A fundraiser by Jewish Queer Youth, a Jewish LGBTQ group, seeks to raise $5,000 so that Atwood can travel to Israel and receive ordination there. It was launched Thursday afternoon.
“Daniel deserves a Semikha celebration, like the rest of his YCT classmates, to which he can invite his family and friends,” read the description of the fundraiser on Facebook. “Funds raised in this campaign will help pay for a dignified Semikha ceremony that reflects Daniel’s hard work, dedication, and commitment to our community.”
“I think we have the most amazing community of people who are just so supportive of each other,” said Rachael Fried, JQY’s deputy executive director. “We have this unconditional love from this chosen family, and even if people don’t know Daniel, there is this support system we have in this Jewish queer community that is unlike any I’ve seen anywhere else.”

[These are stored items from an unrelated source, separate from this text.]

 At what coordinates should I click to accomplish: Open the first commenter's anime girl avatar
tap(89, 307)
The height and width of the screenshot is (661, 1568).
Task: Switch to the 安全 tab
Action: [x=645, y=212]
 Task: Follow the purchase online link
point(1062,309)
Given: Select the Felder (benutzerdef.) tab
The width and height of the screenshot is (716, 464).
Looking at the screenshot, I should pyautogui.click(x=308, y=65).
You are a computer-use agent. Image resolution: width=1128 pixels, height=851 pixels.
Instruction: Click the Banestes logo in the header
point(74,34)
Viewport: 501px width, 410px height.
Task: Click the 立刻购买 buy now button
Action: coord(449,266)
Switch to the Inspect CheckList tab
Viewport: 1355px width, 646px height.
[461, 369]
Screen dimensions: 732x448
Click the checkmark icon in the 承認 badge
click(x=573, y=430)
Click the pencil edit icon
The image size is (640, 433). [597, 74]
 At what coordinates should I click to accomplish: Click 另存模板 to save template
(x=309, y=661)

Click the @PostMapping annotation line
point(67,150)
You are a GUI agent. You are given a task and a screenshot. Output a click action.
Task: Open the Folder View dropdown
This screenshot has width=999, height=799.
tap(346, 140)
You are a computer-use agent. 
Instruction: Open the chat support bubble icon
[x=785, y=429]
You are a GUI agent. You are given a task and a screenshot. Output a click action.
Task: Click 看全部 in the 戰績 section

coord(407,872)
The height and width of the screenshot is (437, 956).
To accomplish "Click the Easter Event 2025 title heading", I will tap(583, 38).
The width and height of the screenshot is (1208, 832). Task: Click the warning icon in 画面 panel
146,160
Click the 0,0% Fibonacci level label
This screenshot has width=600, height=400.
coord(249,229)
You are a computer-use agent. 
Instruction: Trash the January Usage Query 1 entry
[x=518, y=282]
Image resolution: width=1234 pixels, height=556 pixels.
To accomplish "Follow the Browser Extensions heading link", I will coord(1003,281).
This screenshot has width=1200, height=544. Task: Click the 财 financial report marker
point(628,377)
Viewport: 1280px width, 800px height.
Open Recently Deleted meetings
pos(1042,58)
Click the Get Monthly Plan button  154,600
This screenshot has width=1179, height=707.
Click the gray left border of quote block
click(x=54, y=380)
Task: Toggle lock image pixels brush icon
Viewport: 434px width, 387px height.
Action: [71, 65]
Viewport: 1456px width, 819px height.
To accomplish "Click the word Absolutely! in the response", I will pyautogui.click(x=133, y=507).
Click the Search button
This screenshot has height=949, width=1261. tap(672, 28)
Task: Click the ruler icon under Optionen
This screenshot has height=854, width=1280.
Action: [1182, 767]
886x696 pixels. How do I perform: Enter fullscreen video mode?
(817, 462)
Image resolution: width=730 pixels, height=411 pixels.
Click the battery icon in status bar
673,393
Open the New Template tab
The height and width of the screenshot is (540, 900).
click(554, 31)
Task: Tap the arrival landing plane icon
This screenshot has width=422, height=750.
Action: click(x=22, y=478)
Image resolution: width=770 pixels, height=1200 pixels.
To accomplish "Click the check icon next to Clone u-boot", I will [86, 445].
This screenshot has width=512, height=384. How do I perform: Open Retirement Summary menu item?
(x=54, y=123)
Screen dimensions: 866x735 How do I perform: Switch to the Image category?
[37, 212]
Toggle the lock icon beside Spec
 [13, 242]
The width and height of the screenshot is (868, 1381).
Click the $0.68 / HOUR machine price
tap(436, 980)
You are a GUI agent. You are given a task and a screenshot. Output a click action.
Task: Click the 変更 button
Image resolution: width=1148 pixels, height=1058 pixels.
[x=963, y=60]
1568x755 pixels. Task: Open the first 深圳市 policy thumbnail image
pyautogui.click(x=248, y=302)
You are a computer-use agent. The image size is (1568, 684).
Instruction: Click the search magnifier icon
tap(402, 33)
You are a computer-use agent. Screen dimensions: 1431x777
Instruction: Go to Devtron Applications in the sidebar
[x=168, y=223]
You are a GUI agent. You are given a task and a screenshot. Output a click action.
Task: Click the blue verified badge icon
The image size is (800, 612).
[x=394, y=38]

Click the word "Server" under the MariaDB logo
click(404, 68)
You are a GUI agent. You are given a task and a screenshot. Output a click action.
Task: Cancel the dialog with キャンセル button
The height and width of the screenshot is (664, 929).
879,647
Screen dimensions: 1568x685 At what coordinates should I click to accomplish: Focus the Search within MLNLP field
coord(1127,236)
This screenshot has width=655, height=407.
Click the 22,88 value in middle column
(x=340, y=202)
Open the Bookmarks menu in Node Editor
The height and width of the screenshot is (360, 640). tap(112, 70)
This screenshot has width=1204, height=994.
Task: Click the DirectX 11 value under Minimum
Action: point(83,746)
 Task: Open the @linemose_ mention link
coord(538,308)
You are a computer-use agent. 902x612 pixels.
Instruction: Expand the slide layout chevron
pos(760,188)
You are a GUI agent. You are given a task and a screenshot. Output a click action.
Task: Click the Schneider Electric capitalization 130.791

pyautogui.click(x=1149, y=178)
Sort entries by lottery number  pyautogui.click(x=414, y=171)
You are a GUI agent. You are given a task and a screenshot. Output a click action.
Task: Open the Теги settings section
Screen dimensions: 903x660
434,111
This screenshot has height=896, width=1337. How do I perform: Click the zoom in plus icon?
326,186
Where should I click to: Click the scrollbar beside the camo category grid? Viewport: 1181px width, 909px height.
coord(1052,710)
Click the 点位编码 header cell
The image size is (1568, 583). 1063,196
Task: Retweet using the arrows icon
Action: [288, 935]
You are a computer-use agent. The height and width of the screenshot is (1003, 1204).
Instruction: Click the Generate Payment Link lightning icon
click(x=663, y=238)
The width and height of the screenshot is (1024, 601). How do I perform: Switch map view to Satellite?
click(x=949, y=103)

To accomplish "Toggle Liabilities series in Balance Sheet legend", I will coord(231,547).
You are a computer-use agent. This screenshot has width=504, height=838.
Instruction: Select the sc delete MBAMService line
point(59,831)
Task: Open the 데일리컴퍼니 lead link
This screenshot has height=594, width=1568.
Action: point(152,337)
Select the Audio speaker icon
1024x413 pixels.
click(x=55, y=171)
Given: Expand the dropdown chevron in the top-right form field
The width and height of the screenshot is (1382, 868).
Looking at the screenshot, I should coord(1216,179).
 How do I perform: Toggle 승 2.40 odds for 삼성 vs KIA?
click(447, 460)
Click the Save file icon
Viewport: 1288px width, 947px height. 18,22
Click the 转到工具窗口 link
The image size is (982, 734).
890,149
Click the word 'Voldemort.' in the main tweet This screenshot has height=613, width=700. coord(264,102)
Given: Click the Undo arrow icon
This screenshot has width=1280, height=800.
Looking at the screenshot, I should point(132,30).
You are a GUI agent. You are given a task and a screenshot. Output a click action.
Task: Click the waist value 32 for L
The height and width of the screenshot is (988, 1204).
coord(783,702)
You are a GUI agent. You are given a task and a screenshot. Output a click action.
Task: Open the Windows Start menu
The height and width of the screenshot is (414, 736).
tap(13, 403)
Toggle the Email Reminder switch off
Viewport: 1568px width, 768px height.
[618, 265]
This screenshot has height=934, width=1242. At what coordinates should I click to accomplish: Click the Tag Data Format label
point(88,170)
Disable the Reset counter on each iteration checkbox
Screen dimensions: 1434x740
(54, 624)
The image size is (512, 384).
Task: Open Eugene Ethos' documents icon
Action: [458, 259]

In a statement earlier this week, Atwood wrote that he was committed to working with the school to receive ordination.
“I was always willing to navigate those challenges and work with YCT throughout this process,” he wrote. “And I have always been fully committed to living my life according to Orthodox halacha [Jewish law]. At the same time, I refuse to live anything but a dignified life, something I was always transparent about, including not being closeted or secret about my Torah, my identity, my beliefs, or my relationship.”
Modern Orthodox movements have been increasingly empathetic to gays and lesbians in recent years in public statements. No Orthodox movement accepts same-sex marriage.